PROPOSED BILLS WOULD CREATE STATEWIDE MPN, ADDITIONAL PRESUMPTIONS
Last month’s bulletin (GREENER PASTURES (mulfil.com)) discussed proposed Senate Bill 335, which, in pertinent part, would shorten the standard investigative period to 45 days from 90 days, and proposed Senate Bill 213, which would include COVID in presumptions available to hospital workers on a permanent basis. Several additional new bills have been offered for consideration since then.
One of the latest comp-related proposed bills is Assembly Bill 1465, introduced by Assemblyperson Lorena Gonzalez, D-San Diego. AB 1465 would create a California Medical Provider Network and would allow injured workers to choose between a doctor in their employer’s MPN or a doctor in the statewide MPN.
Another proposed bill, AB 415, introduced by Assemblyperson Robert Rivas, D-Hollister, would create a rebuttable presumption that cancer is AOE/COE for certain government workers exposed to fires who aren’t covered by one of the existing cancer presumptions. The presumption would cover city, county, and district employees regularly exposed to fire and fire debris who are not currently covered by Labor Code 3212.1, the firefighter cancer presumption.
Proposed Senate Bill 284, introduced by Senator Henry Stern, D-Canoga Park, also creates a presumption and would expand the post-traumatic stress presumption set forth in Labor Code 3212.15 to firefighters at the Department of Developmental Services, the Military Department, the Department of Veterans Affairs, and the Department of State Hospitals. SB 284 would also expand the PTSD presumption to peace officers, including security officers of the Department of Justice. Finally, the bill would also expand the presumption to public safety dispatchers, public safety telecommunicators, and emergency response communication employees.

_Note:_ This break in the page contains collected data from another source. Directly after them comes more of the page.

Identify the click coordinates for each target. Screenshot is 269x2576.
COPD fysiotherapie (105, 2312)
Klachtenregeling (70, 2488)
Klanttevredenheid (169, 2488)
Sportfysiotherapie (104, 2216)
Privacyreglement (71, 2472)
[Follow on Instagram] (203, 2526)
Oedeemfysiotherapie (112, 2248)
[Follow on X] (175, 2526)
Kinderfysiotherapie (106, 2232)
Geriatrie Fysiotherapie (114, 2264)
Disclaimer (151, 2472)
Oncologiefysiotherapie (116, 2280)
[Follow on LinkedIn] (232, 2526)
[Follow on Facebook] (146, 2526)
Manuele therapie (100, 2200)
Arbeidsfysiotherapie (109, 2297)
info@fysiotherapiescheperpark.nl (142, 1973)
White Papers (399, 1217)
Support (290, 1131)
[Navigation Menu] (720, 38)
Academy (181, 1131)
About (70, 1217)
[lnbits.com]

NEW CASE BRIEFS AVAILABLE!
This month, Catherine McLaughlin, an Associate Attorney in our San Diego office, provides a breakdown of the recent WCAB decision of Vons v. Vaca (2020) 85 Cal. Comp. Cases 1036, which dealt with whether a Labor Code 132a claim was disposed of by a civil settlement involving a general release. Unsurprisingly, the WCAB maintained that all releases of liability for workers’ compensation benefits and rights incidental to such benefits are subject to WCAB approval pursuant to Labor Code 5000-5006. Ms. McLaughlin provides a thorough discussion of the WCAB’s reasoning and then provides extremely helpful practice pointers for parties seeking to simultaneously settle civil claims and workers’ compensation claims.